> DOCUMENT SEGMENT
— Start —

Random Variables- Discrete and Continuous



Discrete Random Variables

A random variable is essentially a random number. As motivation for a definition, let us consider an example. A coin is thrown three times, and the sequence of heads and tails is observed; thus,

$\Omega= \{hhh, hht, htt, hth, ttt, tth, thh, tht\}$

Examples of random variables defined on $\Omega$ are (1) the total number of heads, (2) the total number of tails, and (3) the number of heads minus the number of tails. Each of these is a real-valued function defined on $\Omega$; that is, each is a rule that assigns a real number to every point $\omega \in \Omega$ . Since the outcome in $\Omega$ is random, the corresponding number is random as well.

In general, a random variable is a function from $\Omega$ to the real numbers. Because the outcome of the experiment with sample space $\Omega$ is random, the number produced by the function is random as well. It is conventional to denote random variables by italic uppercase letters from the end of the alphabet. For example, we might define $X$ to be the total number of heads in the experiment described above.

— End —

> ENTRIES SUPPLIED
— Start —

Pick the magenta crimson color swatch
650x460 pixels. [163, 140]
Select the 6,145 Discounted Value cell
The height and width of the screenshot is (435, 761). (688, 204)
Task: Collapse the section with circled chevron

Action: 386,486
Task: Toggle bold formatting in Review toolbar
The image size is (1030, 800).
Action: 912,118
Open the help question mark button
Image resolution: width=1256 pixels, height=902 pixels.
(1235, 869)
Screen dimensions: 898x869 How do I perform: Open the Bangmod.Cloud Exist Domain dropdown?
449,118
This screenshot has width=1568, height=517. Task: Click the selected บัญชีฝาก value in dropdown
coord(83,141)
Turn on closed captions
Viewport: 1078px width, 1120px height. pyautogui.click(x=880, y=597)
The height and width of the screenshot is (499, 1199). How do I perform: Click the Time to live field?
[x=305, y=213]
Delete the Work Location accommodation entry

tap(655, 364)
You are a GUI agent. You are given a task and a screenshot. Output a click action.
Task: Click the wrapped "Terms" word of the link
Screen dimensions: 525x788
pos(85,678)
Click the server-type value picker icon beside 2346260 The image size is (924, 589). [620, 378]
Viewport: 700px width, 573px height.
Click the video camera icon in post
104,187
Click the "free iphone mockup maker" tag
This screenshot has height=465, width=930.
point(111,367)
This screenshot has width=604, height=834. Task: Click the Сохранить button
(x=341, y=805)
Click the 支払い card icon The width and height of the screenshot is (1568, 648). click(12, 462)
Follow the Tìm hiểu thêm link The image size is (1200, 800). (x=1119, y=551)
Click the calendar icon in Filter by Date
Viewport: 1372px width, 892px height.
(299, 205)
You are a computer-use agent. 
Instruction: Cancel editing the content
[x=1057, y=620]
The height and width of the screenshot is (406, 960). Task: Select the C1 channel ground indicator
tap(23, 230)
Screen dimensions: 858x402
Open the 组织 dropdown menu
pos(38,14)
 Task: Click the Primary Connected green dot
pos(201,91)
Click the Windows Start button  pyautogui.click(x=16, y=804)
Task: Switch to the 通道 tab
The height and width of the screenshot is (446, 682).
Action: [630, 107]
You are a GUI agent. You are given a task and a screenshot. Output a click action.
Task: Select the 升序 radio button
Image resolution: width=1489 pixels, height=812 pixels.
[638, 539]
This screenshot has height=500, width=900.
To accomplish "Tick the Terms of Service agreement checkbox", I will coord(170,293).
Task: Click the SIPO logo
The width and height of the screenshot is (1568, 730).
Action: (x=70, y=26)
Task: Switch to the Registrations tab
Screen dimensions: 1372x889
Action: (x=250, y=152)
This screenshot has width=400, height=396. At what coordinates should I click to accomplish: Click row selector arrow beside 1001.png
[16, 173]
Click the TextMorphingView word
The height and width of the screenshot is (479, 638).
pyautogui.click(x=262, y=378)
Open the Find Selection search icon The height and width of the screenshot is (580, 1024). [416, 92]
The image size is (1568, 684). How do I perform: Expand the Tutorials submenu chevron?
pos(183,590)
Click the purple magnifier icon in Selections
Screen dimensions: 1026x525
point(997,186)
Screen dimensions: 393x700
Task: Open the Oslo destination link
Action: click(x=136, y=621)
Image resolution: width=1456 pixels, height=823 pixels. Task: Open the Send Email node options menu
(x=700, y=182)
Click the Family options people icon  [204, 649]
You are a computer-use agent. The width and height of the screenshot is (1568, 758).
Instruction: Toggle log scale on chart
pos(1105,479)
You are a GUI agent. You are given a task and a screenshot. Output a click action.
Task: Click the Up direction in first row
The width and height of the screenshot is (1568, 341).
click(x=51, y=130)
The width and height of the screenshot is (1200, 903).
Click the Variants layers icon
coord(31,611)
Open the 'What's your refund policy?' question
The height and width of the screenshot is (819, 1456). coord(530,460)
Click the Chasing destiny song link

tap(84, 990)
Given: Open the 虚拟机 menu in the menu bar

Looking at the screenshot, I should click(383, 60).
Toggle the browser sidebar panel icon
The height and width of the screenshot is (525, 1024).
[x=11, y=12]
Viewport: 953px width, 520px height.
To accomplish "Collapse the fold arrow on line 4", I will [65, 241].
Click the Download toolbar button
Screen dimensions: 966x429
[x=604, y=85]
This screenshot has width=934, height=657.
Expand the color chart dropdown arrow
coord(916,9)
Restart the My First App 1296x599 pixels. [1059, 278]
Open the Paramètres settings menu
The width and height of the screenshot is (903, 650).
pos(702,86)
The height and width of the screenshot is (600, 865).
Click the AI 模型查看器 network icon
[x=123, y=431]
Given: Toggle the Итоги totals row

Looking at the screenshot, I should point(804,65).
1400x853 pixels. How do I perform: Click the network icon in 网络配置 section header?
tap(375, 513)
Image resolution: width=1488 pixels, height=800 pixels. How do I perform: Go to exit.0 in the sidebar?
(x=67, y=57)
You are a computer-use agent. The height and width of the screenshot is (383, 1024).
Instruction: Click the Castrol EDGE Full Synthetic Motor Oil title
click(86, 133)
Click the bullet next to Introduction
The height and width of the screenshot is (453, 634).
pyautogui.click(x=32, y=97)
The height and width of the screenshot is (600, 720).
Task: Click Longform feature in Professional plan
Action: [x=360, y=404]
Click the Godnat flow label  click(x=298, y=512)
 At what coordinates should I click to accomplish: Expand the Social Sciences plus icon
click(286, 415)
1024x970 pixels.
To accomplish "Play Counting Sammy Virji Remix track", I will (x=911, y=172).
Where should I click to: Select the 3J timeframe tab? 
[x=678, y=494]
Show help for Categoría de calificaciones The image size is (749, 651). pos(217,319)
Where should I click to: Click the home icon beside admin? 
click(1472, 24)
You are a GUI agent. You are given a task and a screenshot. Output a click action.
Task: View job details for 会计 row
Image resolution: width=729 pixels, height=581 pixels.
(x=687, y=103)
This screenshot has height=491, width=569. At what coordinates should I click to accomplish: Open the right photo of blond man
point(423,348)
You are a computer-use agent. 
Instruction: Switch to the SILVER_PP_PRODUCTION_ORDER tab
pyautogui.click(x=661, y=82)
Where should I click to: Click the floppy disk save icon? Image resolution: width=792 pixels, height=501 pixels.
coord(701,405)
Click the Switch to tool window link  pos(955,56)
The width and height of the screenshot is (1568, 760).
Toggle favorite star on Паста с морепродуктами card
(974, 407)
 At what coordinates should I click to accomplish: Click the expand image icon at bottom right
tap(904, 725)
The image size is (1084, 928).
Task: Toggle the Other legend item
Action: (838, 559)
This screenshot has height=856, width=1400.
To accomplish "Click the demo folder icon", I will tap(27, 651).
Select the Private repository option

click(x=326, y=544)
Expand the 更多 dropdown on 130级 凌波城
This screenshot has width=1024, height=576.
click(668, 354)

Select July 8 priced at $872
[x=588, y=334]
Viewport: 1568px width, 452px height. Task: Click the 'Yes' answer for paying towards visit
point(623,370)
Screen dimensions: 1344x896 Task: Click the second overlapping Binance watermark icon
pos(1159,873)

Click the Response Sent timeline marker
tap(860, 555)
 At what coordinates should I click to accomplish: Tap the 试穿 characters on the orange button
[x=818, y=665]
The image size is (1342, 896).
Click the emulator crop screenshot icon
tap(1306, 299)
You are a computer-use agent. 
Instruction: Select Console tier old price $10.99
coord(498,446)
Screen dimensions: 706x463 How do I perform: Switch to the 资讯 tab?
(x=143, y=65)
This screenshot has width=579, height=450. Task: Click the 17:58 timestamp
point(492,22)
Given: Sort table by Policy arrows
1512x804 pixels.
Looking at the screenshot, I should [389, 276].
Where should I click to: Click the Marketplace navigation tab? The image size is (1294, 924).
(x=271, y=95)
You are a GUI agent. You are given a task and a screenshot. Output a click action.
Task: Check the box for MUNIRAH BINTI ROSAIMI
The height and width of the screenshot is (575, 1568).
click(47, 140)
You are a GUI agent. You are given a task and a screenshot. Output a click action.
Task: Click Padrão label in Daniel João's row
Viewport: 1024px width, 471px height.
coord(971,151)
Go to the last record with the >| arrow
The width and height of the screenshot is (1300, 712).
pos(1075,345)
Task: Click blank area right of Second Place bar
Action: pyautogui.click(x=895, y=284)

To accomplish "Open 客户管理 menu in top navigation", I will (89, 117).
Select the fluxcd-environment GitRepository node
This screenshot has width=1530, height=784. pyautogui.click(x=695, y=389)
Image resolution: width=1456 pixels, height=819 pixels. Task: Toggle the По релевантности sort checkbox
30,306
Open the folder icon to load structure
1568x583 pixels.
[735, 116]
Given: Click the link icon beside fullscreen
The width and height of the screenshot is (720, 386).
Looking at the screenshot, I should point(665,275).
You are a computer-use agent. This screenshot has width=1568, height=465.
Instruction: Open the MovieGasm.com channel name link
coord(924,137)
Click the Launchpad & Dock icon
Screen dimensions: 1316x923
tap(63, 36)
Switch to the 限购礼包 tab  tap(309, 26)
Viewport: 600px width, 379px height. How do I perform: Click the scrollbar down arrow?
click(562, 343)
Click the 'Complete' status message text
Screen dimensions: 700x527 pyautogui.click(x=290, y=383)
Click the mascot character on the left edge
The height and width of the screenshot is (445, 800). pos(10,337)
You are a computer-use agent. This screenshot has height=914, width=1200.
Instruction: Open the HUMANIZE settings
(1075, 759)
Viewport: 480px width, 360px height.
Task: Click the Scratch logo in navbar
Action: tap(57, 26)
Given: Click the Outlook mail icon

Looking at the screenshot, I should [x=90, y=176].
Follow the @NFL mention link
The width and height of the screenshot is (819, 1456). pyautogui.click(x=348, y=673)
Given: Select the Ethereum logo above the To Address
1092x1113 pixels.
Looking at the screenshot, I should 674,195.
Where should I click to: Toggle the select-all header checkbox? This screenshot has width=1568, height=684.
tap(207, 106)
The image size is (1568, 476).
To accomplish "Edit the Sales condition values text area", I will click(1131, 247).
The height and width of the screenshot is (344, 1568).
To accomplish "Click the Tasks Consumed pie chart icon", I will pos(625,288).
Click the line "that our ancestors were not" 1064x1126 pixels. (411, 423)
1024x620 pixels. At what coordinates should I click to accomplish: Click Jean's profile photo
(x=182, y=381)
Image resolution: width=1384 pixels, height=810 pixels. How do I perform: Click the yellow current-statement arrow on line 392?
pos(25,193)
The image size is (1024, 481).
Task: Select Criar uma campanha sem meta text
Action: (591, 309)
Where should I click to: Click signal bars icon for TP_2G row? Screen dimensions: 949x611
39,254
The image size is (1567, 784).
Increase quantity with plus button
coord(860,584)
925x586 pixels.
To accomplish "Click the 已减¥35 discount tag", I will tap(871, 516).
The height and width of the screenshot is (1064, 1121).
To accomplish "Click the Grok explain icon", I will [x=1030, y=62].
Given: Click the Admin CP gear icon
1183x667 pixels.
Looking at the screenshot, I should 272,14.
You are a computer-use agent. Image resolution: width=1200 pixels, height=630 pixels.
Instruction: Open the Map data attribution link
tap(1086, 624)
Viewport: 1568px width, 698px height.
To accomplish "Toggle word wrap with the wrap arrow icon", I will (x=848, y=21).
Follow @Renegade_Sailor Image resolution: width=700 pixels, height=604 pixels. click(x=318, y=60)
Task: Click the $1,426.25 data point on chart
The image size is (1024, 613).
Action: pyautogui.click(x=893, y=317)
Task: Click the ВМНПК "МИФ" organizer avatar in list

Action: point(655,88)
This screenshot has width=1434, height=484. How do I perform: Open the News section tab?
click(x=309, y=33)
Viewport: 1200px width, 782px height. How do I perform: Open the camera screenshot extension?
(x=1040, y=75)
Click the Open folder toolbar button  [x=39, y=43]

— End —

> WRITTEN PROBLEM
Reproduce the portion of the random variables passage starting at "Examples of random" and ending at "number is random as well.".

> FINISHED ANSWER
Examples of random variables defined on $\Omega$ are (1) the total number of heads, (2) the total number of tails, and (3) the number of heads minus the number of tails. Each of these is a real-valued function defined on $\Omega$; that is, each is a rule that assigns a real number to every point $\omega \in \Omega$ . Since the outcome in $\Omega$ is random, the corresponding number is random as well.